Problem statement: Copy out every line in the entries below that includes "options".

Available data:
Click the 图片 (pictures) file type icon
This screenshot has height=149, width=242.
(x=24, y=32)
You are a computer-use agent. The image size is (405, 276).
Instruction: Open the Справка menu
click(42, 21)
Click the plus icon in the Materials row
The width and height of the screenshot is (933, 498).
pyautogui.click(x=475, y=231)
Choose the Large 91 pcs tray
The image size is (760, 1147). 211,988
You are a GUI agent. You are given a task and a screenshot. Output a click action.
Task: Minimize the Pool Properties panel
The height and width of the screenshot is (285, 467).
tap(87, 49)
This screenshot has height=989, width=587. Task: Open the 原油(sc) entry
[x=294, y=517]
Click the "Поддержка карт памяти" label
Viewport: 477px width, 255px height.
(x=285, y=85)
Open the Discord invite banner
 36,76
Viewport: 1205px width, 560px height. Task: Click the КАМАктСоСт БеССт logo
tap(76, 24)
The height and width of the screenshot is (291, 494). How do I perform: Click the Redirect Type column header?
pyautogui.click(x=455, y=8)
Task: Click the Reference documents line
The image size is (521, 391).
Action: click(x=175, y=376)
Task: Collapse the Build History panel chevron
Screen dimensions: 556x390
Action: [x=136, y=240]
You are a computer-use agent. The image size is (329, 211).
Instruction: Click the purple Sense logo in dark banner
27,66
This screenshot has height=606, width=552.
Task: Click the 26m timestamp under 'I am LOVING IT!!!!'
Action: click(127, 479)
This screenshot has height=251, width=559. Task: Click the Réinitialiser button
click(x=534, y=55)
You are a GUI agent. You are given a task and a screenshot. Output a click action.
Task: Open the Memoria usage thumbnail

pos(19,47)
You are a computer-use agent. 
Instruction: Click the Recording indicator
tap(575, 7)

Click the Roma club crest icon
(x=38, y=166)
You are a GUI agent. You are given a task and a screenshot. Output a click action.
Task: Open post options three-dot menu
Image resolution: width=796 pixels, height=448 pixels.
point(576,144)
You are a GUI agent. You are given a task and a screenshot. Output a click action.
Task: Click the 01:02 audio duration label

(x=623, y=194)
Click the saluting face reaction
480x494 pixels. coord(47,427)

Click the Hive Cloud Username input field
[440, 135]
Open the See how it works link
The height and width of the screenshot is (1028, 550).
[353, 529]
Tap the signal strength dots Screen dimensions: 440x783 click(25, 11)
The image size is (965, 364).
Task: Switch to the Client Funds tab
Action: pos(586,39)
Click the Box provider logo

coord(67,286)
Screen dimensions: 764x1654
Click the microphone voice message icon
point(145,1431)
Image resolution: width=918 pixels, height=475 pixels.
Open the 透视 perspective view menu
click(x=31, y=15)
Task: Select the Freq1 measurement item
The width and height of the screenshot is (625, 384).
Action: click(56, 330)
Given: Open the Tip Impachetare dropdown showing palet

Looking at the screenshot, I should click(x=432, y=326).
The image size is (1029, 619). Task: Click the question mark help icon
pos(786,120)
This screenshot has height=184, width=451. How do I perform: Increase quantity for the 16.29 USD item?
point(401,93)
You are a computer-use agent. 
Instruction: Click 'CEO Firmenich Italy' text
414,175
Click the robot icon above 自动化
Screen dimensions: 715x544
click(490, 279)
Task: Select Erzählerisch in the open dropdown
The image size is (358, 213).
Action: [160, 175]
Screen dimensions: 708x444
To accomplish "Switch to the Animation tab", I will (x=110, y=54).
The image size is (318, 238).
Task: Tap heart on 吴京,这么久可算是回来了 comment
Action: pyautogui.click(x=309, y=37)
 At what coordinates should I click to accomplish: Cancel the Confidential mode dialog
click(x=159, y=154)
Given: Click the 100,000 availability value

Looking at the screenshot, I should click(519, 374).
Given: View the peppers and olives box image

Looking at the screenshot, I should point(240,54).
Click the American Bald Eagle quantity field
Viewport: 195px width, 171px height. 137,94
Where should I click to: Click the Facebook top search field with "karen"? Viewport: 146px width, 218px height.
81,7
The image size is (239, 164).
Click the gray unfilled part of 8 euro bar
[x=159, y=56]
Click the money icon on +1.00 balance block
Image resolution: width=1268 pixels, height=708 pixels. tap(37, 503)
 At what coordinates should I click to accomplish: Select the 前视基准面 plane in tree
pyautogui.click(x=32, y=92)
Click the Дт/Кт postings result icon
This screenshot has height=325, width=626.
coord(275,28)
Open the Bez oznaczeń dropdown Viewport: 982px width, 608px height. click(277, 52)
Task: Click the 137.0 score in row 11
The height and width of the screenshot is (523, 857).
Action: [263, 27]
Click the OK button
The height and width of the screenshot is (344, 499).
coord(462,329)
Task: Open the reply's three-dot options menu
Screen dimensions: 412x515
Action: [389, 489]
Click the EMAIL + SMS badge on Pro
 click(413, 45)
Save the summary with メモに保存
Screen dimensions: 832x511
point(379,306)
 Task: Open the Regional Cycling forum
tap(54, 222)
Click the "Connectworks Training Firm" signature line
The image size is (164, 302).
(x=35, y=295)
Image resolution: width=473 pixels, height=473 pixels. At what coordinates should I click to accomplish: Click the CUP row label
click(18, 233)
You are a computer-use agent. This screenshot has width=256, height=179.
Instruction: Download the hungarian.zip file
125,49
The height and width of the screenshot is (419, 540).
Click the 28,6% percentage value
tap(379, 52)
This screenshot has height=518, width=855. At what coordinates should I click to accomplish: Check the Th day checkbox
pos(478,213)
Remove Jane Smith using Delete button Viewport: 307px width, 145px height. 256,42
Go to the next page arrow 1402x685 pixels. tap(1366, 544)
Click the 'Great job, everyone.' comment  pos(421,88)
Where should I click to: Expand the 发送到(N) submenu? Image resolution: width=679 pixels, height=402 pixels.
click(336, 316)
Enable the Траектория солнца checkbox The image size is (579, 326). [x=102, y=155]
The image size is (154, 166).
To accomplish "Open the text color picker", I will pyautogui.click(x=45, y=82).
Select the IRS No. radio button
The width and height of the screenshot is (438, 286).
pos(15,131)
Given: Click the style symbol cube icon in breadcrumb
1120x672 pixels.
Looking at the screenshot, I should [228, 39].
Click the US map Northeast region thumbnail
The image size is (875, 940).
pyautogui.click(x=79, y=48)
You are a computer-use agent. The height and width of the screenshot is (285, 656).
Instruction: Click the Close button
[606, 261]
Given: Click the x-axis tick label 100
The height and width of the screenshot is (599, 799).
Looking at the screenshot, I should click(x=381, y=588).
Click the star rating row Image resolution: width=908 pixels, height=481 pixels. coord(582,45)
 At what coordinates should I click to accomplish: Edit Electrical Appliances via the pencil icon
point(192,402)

Expected output:
Task: Open post options three-dot menu
Task: Open the reply's three-dot options menu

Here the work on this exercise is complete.